Re: [Openadaptxt-linguists] New Language
Brought to you by:
keypoint,
openadaptxt
|
From: Michael B. <fi...@ak...> - 2012-10-15 14:07:38
|
15/10/2012 14:25, sgrìobh Jens Christensen: > The dictionary creator can take an input corpus in txt (Unicode) format. You do need a list of valid words for it to work though. Additionally since the input files will be published on SourceForge, there might be copyright issues (if there isn't then it's fine to use a normal text corpus) and we'll have to go with the same approach as we do for our other dictionaries (a corpus with each word repeated as many times as needed and some generic context). What that means is that you can either calculate the statistics and modify the file accordingly or just stick a piece of text in.
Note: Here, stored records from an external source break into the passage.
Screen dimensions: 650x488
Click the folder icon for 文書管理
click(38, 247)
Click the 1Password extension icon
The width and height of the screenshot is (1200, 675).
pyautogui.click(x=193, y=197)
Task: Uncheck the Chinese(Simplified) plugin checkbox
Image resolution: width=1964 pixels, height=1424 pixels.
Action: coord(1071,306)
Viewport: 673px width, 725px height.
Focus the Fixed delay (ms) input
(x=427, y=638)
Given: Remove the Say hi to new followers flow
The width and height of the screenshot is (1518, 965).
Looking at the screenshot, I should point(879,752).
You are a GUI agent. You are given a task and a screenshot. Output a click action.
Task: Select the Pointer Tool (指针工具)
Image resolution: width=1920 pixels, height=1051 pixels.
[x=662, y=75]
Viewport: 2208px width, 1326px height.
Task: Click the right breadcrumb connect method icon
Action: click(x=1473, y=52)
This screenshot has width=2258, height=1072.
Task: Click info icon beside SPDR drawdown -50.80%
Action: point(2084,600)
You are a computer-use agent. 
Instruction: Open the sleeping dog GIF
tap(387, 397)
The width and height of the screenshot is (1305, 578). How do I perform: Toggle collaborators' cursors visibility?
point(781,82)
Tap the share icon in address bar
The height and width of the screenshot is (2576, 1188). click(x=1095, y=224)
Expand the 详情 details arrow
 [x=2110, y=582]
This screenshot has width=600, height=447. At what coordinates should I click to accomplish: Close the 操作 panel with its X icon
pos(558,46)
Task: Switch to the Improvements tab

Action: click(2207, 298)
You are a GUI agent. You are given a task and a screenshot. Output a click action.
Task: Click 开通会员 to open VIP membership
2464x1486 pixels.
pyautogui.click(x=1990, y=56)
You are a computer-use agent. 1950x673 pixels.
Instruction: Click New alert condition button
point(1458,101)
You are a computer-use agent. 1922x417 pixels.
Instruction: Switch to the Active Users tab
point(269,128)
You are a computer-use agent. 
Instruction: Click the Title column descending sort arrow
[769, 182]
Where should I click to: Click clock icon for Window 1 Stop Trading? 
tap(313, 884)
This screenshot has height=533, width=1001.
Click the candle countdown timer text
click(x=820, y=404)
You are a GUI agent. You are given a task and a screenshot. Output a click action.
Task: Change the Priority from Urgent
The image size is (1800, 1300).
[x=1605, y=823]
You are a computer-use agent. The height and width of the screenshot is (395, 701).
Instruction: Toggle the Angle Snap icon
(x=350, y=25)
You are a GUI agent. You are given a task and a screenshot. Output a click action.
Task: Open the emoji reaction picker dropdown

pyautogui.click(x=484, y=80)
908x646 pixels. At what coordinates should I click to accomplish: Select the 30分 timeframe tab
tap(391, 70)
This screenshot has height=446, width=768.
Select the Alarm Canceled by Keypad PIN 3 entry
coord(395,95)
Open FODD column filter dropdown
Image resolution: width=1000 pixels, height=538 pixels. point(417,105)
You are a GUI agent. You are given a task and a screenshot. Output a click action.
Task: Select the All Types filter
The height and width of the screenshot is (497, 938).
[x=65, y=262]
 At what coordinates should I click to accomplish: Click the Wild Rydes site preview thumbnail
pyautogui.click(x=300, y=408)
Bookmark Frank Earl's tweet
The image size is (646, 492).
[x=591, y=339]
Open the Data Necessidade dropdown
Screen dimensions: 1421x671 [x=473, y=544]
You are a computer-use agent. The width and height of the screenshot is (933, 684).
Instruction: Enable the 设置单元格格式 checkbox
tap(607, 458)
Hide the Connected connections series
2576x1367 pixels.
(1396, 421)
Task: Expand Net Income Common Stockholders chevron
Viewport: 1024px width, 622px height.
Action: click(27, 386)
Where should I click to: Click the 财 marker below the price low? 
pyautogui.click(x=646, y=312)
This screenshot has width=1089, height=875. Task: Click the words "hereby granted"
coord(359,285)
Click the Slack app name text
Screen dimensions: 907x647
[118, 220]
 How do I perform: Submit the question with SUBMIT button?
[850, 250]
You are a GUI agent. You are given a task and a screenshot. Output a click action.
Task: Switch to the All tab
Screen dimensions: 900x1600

For example (faking some words) if you know that proportionally aga occurs x%, aba y%, ata z% you can create a file like this (where the number of re-iterations indicates the % of occurrence): aga , aga , aga , aga , aga , aga , aga , aga , aba , aba , aba , aba , aba , ata , ata , ata , Or you can put in a coherent piece of text like (again faking it) ki aga aga le ata shi to ku aga aba ... and the system, during creating, will calculate the stats for you. But as Jens said, that will appear on SourceForge so make sure it's a text which isn't copyrighted or something you have permission for. Worst case, Bible text are often available. > I'm not sure how Michael did it for the Gaelic languages, but he might be able to help you. Kevin Scannell has statistical data on lots of languages. Because it sometimes contains badly spelled words, we used the Gaelic spellchecker file (which is clean), compared that against his file, stripped out anything that wasn't in the spellchecker and then calucalted the stats for the rest. If you have a clean data for the languages in question, that might work too. Failing that, especially since Polynesian languages don't to that much crazy morphology, you can probably do that manually with a bit of guesstimating. Perhaps work off a small learners wordlist of something. For the phrases, if you chuck in a coherent text, the system will do those too but I found that adding some manually worked better for Manx and Scots Gaelic by going through a learners' textbook and picking out common patterns. Tata Michael |